* WHAT YOU ARE ASKED TO DO *
Retype verbatim the lines of the listing, from the very first through the line with "Vocabulary (241, 205)".
⁂
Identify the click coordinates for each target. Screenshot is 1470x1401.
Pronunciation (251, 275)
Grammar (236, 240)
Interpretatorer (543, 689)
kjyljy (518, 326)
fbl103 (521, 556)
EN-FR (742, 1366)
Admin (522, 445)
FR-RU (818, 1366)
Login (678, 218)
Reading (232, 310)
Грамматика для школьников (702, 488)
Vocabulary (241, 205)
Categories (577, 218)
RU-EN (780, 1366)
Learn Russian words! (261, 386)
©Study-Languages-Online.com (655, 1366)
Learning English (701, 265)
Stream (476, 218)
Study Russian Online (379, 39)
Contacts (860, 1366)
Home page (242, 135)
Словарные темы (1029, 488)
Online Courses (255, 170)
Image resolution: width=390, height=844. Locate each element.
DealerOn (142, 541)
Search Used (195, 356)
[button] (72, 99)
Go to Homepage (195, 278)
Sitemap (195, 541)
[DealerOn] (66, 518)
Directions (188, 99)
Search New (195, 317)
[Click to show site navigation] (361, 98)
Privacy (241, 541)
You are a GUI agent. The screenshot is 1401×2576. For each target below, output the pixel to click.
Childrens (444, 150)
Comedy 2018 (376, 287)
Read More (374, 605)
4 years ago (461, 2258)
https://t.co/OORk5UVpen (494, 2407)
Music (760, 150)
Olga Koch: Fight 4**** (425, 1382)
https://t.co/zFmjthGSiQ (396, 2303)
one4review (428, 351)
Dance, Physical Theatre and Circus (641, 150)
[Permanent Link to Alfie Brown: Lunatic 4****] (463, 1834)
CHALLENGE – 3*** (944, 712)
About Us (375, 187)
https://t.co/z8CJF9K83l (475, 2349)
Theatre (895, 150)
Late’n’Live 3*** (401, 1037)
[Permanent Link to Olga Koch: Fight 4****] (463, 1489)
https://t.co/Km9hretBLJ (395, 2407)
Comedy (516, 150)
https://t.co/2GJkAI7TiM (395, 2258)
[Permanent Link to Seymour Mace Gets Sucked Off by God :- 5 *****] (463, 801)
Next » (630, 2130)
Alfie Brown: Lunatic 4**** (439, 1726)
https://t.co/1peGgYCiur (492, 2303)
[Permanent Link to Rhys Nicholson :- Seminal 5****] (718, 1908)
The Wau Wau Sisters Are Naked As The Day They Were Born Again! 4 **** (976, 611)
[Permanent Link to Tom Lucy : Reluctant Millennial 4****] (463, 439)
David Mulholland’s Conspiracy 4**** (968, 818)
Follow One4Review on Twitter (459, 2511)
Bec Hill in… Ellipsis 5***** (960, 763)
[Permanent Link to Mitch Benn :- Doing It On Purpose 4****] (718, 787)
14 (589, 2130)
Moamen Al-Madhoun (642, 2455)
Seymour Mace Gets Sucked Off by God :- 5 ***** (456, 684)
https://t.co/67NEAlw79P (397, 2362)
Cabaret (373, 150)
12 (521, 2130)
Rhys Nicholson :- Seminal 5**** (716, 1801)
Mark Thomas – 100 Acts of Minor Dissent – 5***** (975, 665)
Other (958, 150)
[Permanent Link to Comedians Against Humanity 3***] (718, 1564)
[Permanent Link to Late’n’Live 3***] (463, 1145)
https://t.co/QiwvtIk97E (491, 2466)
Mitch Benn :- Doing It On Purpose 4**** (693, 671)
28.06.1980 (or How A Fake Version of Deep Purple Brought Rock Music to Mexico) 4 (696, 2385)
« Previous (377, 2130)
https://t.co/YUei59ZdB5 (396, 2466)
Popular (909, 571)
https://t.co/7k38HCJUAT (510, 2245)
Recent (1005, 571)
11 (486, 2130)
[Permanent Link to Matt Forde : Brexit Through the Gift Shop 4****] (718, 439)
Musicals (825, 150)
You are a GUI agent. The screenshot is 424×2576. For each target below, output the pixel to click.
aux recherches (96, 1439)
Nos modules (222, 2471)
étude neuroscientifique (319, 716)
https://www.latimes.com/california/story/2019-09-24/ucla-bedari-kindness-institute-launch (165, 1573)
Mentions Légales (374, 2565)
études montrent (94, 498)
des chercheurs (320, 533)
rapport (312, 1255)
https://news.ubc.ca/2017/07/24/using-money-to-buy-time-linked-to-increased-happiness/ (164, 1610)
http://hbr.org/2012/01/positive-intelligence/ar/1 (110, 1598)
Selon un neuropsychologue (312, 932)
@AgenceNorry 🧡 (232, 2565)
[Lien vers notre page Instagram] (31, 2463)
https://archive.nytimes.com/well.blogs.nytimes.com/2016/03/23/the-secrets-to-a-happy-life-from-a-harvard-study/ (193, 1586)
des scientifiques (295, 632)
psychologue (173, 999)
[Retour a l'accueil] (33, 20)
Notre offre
⁂
* OUTPUT *
Identify the click coordinates for each target. Screenshot is 1470x1401.
Pronunciation (251, 275)
Grammar (236, 240)
Interpretatorer (543, 689)
kjyljy (518, 326)
fbl103 (521, 556)
EN-FR (742, 1366)
Admin (522, 445)
FR-RU (818, 1366)
Login (678, 218)
Reading (232, 310)
Грамматика для школьников (702, 488)
Vocabulary (241, 205)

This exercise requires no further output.